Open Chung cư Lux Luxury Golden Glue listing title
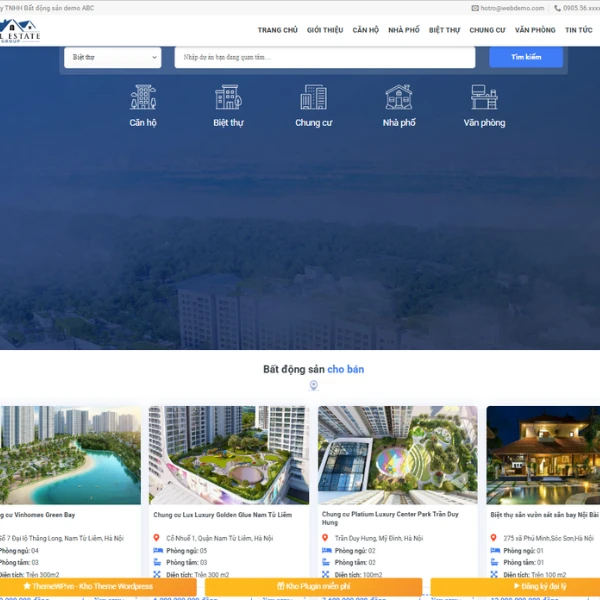 coord(222,515)
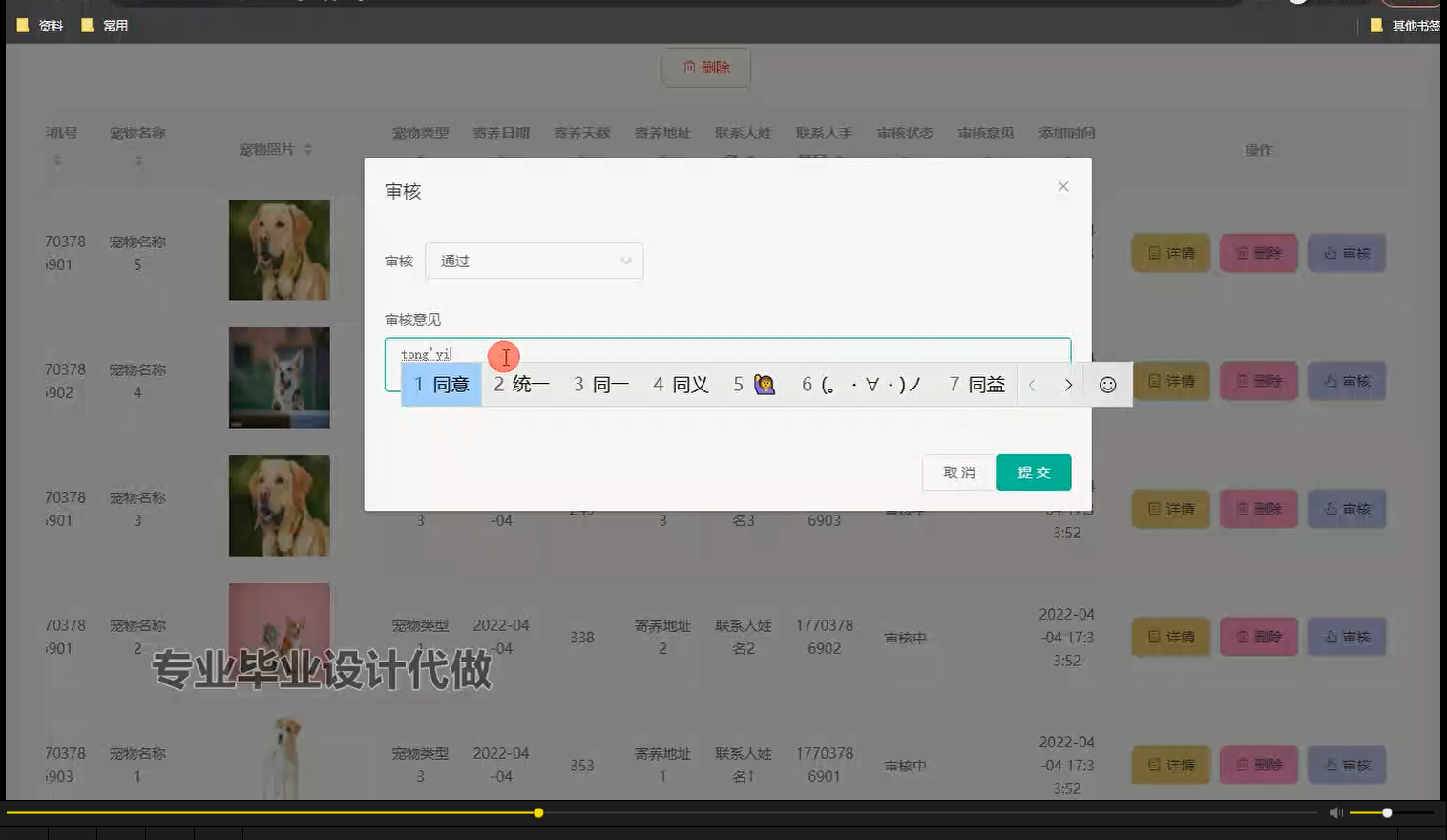Open the emoji picker beside the IME candidate bar
1447x840 pixels.
pos(1107,384)
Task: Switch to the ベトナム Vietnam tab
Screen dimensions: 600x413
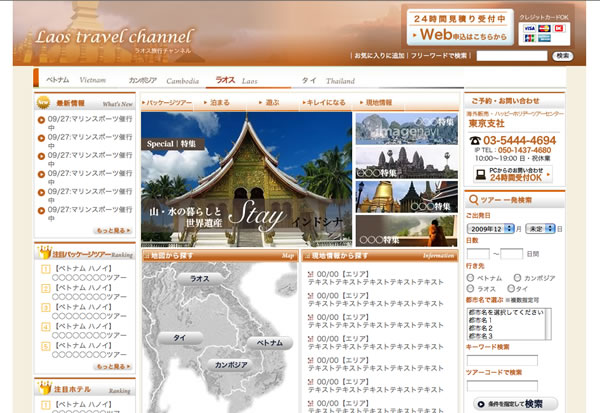Action: 74,79
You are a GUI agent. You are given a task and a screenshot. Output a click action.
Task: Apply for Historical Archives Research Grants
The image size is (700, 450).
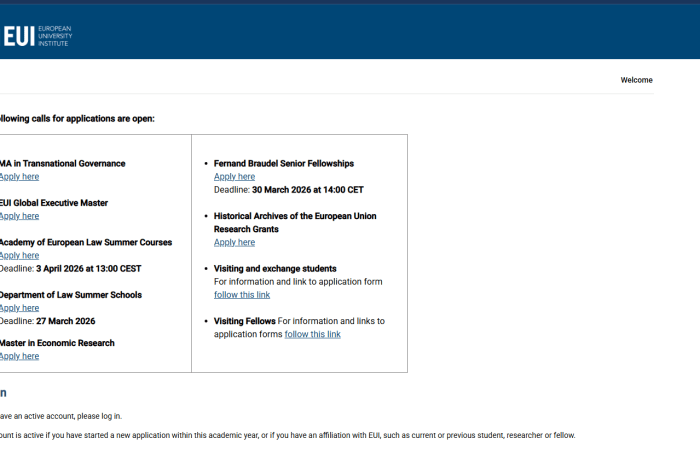coord(234,242)
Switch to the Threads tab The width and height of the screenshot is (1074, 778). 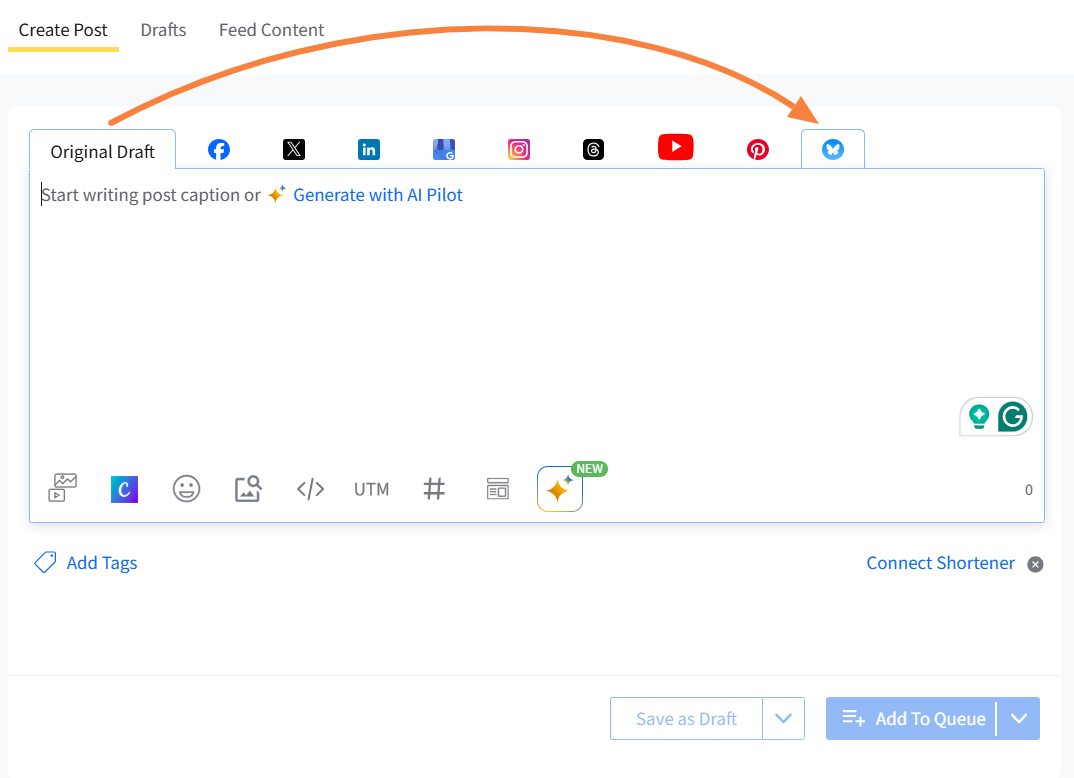[594, 150]
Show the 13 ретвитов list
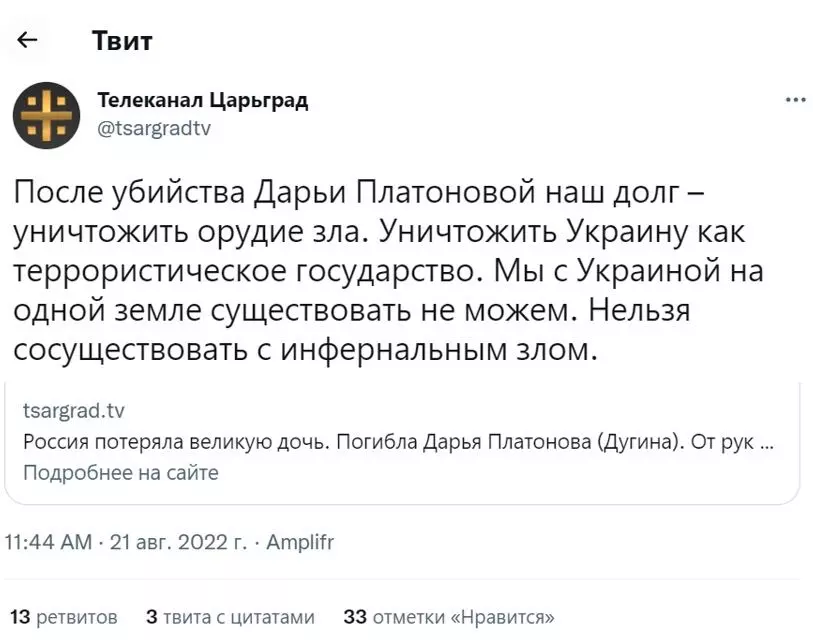Viewport: 813px width, 640px height. (x=64, y=617)
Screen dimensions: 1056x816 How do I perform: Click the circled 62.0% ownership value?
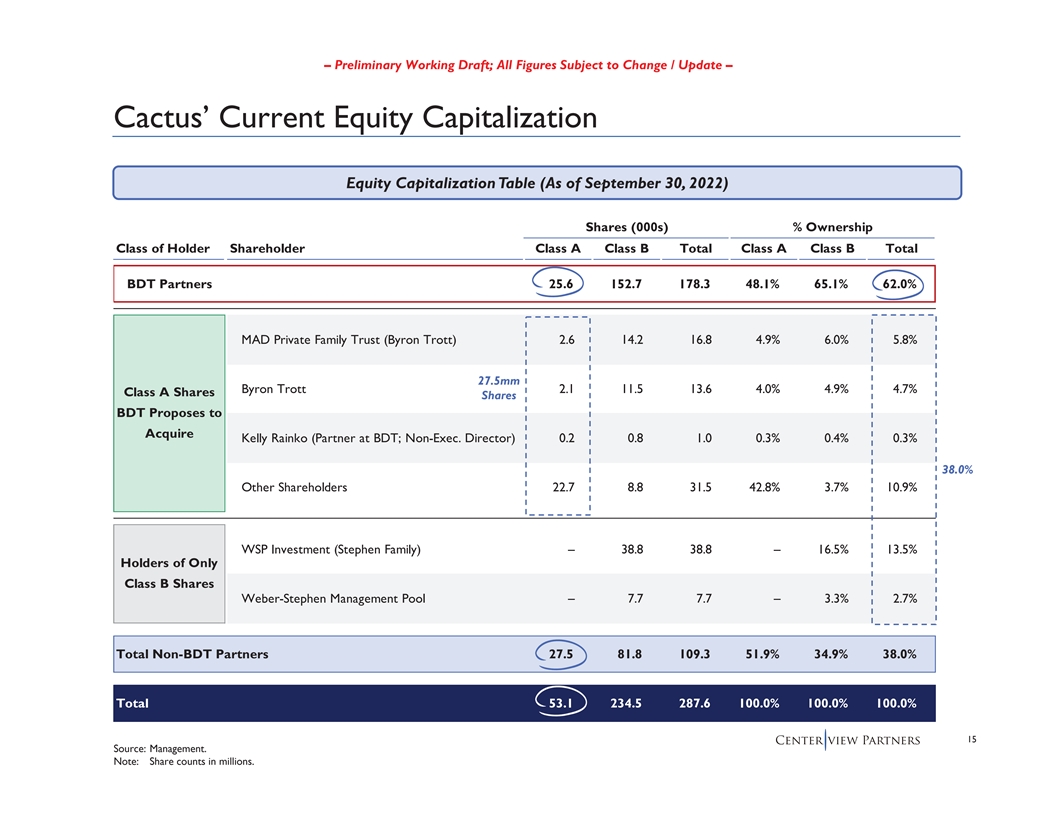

WHAT IS BEING ASKED
Word for word, restate the lines from the one containing "Show the 13 ретвитов list" through the end of the listing, and nothing more. Skip the pictures.

WRITTEN RESPONSE
Show the 13 ретвитов list
Viewport: 813px width, 640px height. (x=64, y=617)
Screen dimensions: 1056x816 How do I perform: Click the circled 62.0% ownership value?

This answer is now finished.